At approximately 12:00 pm PST, some Enterprise media servers were put into rotation in the SJS Datacenter after an OS upgrade and the servers not configured correctly.

A manual sanity test was made before the servers were put into rotation, but failed to notice that audio was in fact not working.

At approximately, 3:30 pm PST, the misconfigured servers were taken out of rotation.

Root-Cause Analysis

Due to a human error, an incorrect configuration (chef recipe) was used, which was not fully compatible with the binary deployed. This triggered a bug in which the misconfigured media server would reject the audio codec in the SDP. As a result, the clients would not publish any audio.

Remediation

We fixed the server configuration and after new sessions were generated, worked as required.
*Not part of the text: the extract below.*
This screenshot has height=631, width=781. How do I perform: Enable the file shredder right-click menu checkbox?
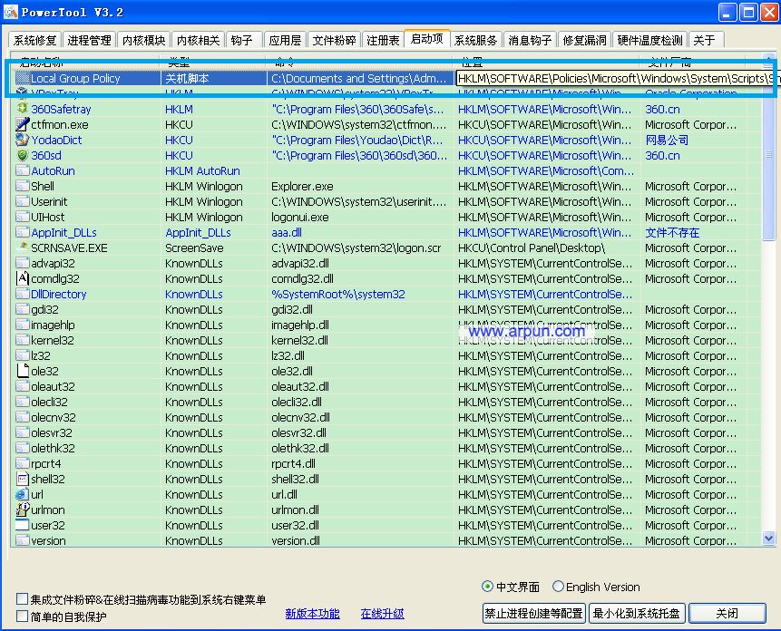tap(21, 597)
The team is discussing improvements needed to ensure this won't happen again.

Posted 5 months ago. May 09, 2018 - 13:12 PDT

Resolved
Both the connection errors and audio issues have now been resolved.
Posted 5 months ago. May 08, 2018 - 16:47 PDT
Identified
One of our enterprise TURN servers was incorrectly marked as a media server. This caused clients to make requests to it that repeatedly failed. The problem may manifest as websocket failures or audio missing from a call.

We initially received reports around 12:15PM PST and the the server was taken out of rotation at 12:33PM PST. There are some stale sessions that may still be making requests.
Posted 5 months ago. May 08, 2018 - 14:14 PDT
This incident affected: Enterprise (Enterprise Video, Enterprise API).